(Target pointing records)
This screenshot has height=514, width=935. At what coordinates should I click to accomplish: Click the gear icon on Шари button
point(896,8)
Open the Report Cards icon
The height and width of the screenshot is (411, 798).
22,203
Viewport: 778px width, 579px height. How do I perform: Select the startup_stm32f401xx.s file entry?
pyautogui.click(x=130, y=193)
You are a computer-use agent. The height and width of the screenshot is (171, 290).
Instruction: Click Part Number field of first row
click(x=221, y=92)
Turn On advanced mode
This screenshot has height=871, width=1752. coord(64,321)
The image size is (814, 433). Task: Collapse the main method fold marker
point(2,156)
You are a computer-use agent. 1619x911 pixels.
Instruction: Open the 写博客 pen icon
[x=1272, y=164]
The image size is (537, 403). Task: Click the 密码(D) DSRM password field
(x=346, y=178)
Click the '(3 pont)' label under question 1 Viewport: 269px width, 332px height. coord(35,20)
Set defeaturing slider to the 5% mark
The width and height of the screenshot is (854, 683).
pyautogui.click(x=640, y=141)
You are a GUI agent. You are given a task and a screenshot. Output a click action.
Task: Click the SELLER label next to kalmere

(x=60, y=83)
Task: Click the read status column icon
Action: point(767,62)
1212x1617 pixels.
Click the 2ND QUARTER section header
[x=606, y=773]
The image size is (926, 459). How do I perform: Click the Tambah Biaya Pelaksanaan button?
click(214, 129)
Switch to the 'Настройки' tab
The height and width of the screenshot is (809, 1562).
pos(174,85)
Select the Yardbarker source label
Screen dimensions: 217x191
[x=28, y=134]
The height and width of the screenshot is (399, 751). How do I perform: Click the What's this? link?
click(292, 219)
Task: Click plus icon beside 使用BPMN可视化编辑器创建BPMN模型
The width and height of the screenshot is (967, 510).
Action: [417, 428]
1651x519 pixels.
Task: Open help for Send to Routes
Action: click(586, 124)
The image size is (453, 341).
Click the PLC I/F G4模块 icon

**Task**
How many lines in the records above contain the string "perform"? Case counts, and the reply should be the number alone.

**Solved exercise**
3